==== Extrait du document
Il était une fois une petite fille de onze ans qui s'appelait Miquette et qui vivait bien heureusement avec sa très jolie et gentille maman dans une petite maison, un peu à l'écart. Elles...
– ... ?
Non ! Comme ça arrive souvent (surtout dans les histoires de Gudule, alias Anne Duguêl, ou l'inverse)...le papa avait fichu le camps, il y a fort longtemps...
Donc, elles passaient des journées agréables entre filles en compagnie du chien Titus et avec la grand-tante de Miquette qui leur rendait (un peu trop) régulièrement visite. Tante Madeleine était une vieille bique croulante de 80 balais qui croyait encore pouvoir séduire des hommes ayant la moitié de son âge. Elle tombait amoureuse de Tu-Ahn, un acupuncteur vietnamien qui savait accomplir des miracles avec ses aiguillons. Mais à partir du jour où ce piqueur de maux était invité chez Miquette et sa maman...leur vie partait en ridements et lambeaux...
C'est Miquette qui raconte son histoire à la première personne. Miquette, aussi bien emmurée dans son mutisme et son univers intérieur que dans l'institution où elle a atterri après un violent traumatisme.
========
**Objectif de l'exercice**:
Pourriez-vous prolonger le texte ci-dessus sur l'histoire de Miquette en reprenant juste après sa dernière phrase ?
==== Liste
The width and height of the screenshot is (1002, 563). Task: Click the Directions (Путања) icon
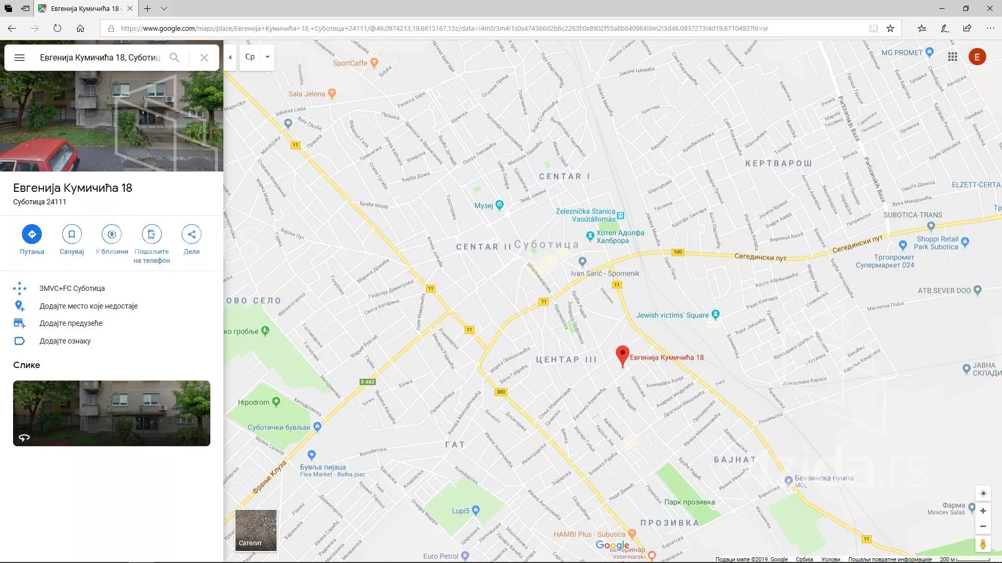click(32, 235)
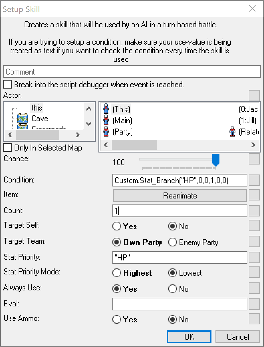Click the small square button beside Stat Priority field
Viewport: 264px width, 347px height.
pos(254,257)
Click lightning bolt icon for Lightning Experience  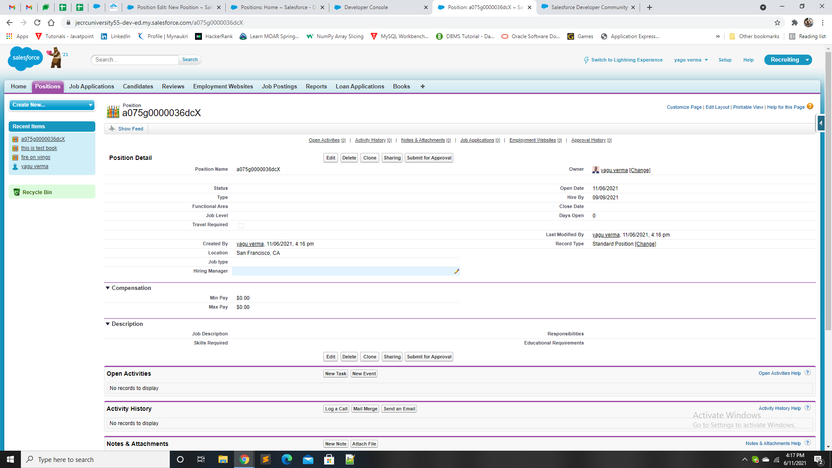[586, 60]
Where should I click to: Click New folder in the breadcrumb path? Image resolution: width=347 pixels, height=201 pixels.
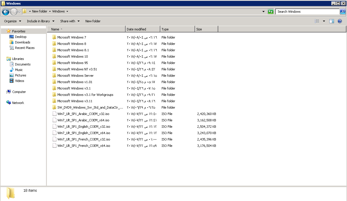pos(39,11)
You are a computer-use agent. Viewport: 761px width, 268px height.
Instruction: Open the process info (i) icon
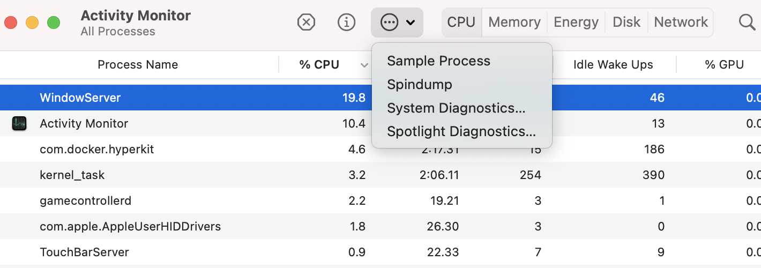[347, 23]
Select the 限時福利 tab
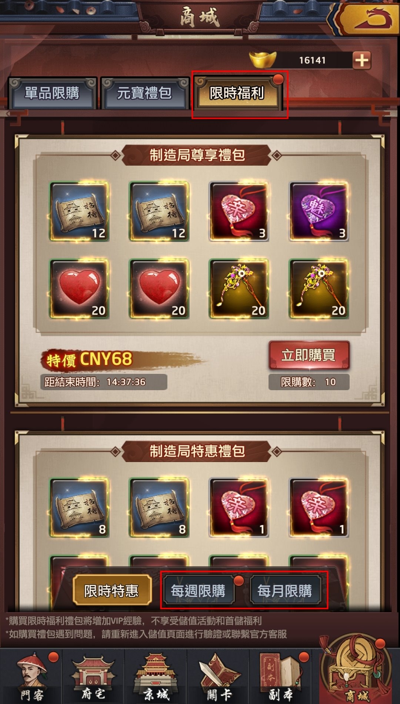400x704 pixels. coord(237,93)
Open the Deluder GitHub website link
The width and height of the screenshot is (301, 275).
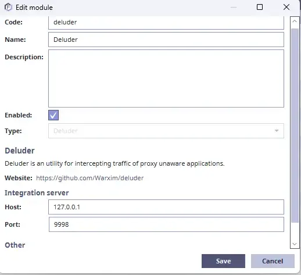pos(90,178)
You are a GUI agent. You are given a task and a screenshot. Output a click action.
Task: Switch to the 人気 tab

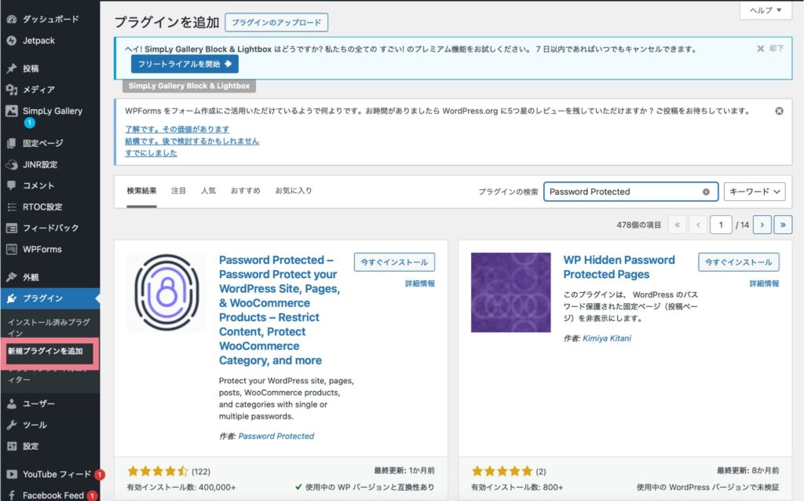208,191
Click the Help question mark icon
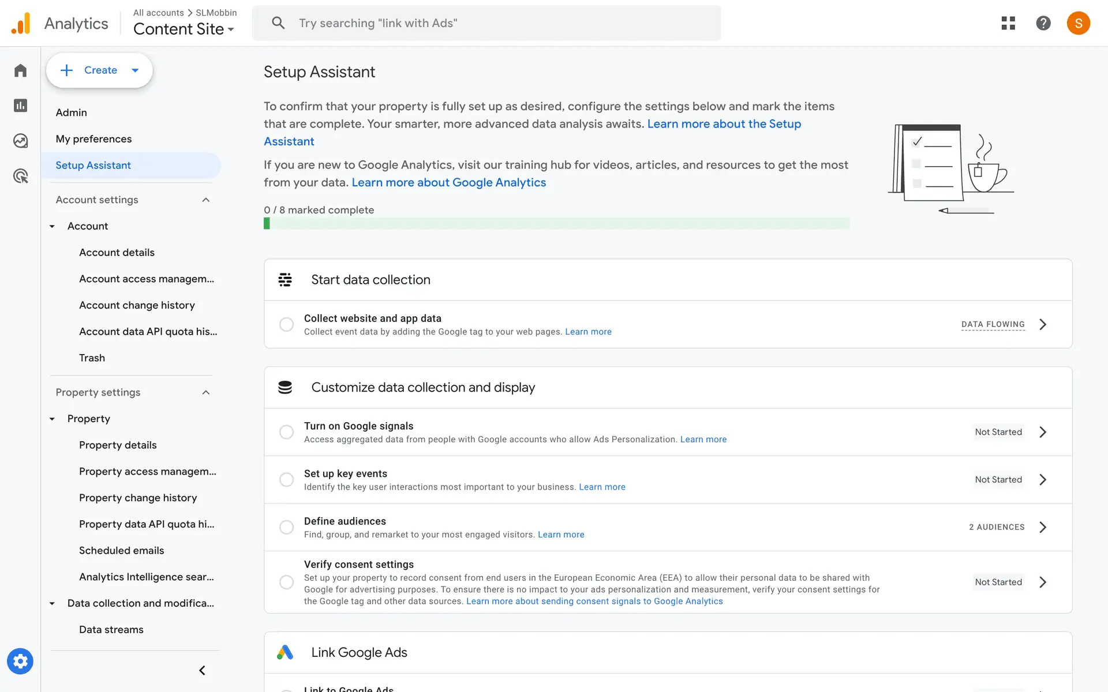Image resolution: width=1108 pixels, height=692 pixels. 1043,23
========
==== Liste
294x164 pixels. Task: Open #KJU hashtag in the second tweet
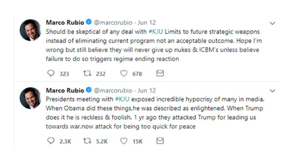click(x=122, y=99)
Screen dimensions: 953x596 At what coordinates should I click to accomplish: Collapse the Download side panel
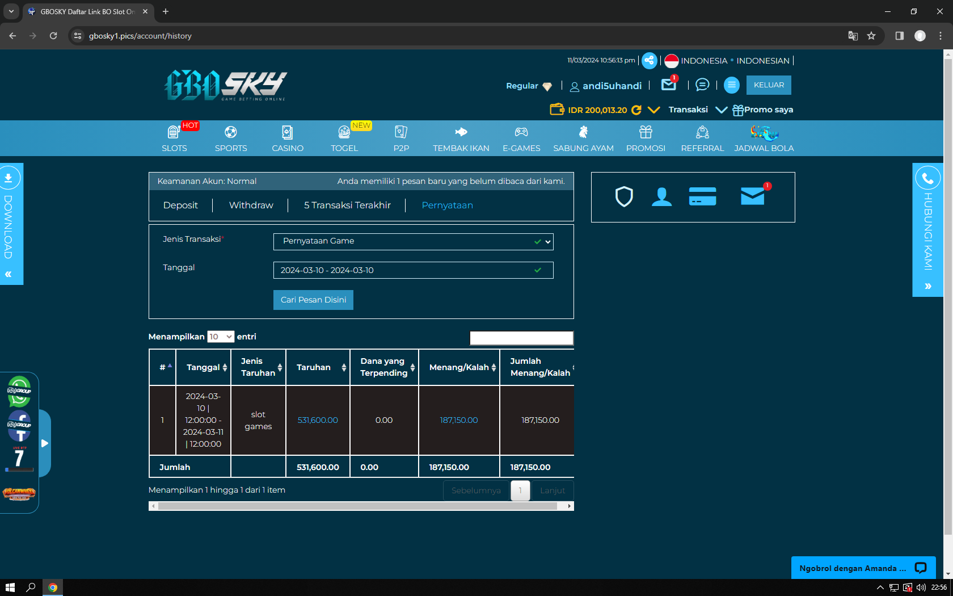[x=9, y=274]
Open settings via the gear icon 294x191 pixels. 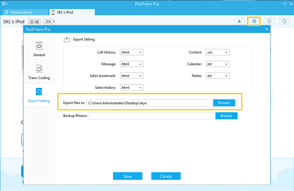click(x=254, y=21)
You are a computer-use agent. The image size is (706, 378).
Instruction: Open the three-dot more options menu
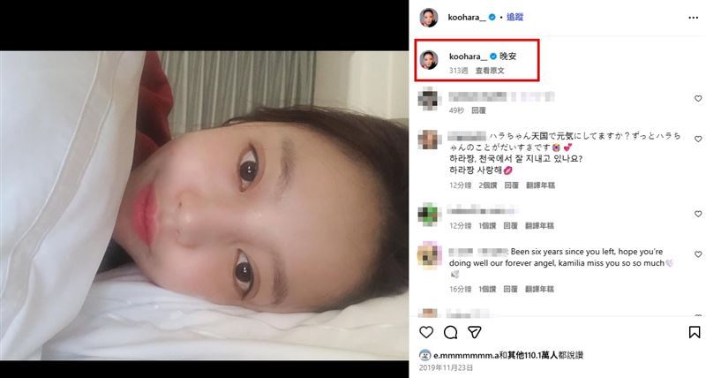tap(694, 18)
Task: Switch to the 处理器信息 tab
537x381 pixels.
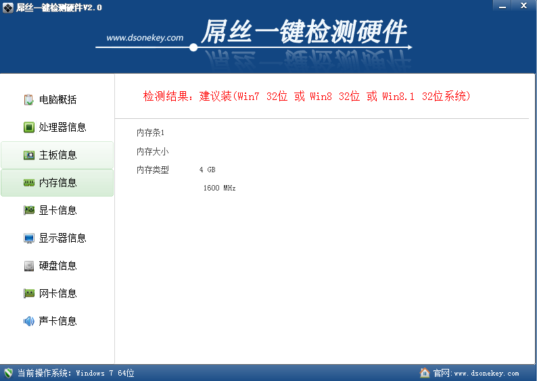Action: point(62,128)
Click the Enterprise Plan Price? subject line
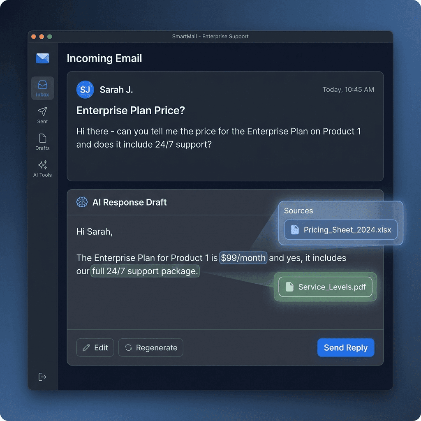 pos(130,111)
========
==== Liste
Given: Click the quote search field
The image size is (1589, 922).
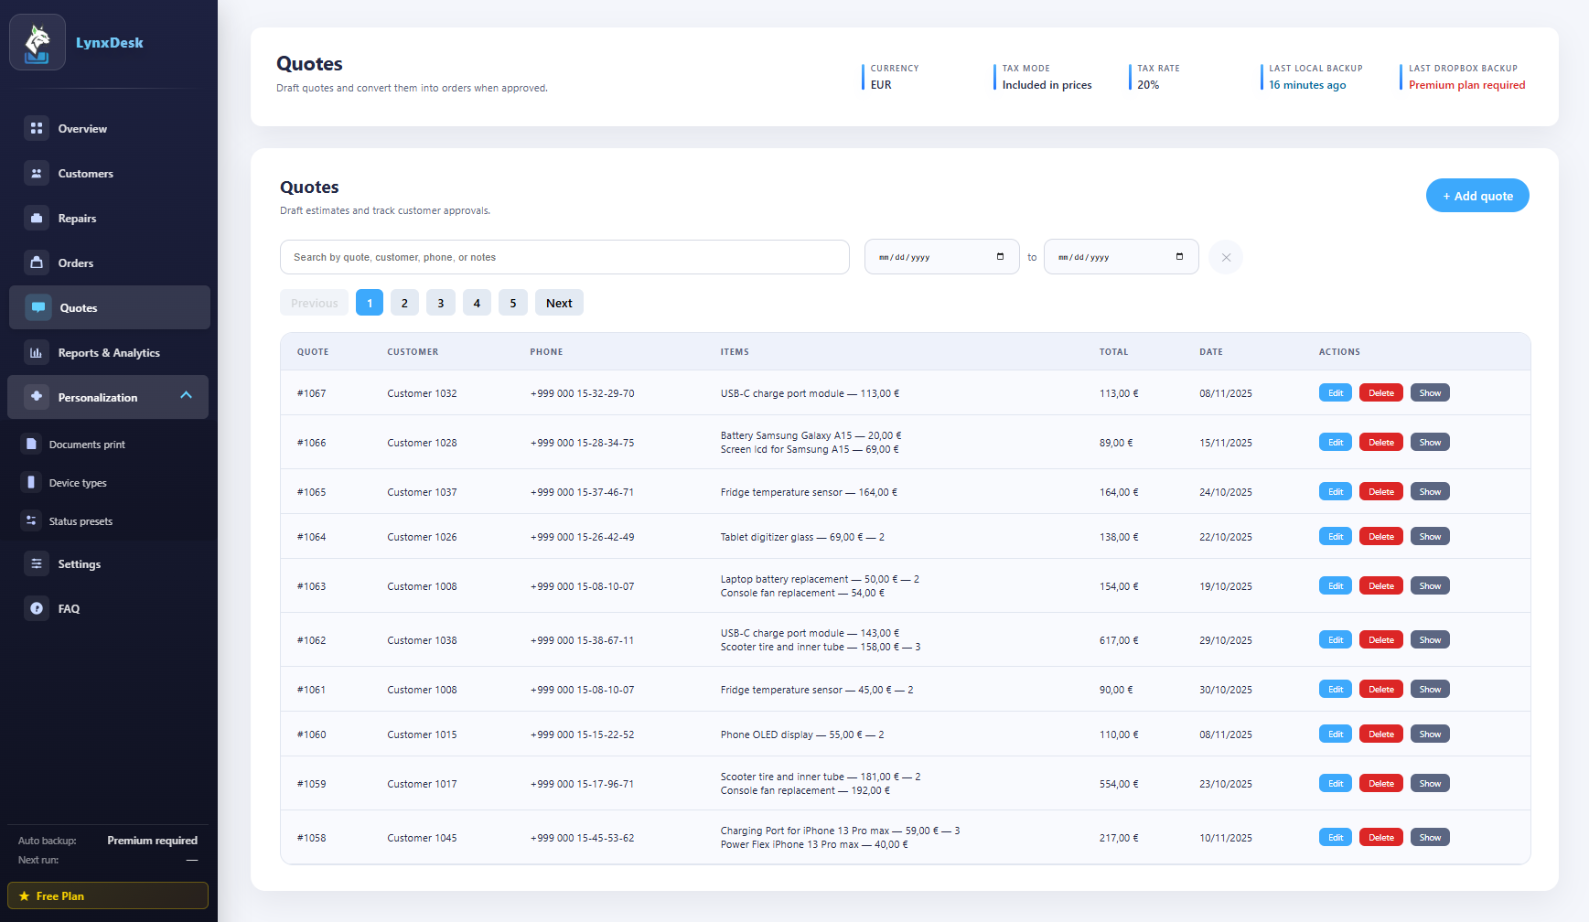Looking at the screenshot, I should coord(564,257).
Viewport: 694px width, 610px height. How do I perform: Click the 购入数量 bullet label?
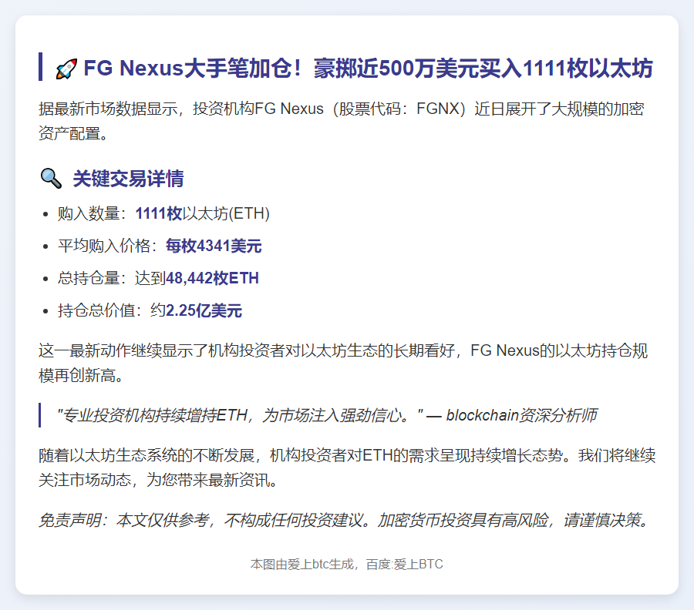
========
**La réponse**:
Le psi Quiquequoi essaie bien de faire revenir Miquette dans le monde des sentiments refoulés exprimés, mais la petite fille ne se confie qu'à son copain Gogol (un garçon trisomique) et à ses araignées qu'elle élève dans le but de pouvoir revenir dans le "Avant...".
Dans un langage et un style délibérément enfantin, on suit, captivé par cette longue nouvelle aux éclats fantastiques et à l'ambiance glauque, Miquette dans la descente de l'enfer du paraître et de la convoitise.
On prend cette gamine, certes un peu naïve pour son âge, en pitié, d'autant qu'on se demande jusqu'à la finale lugubre si le récit que nous narre la fillette reflète bien la réalité ?
Ne dit-on pas qu'on peut aussi les trouver au plafond...les araignées ?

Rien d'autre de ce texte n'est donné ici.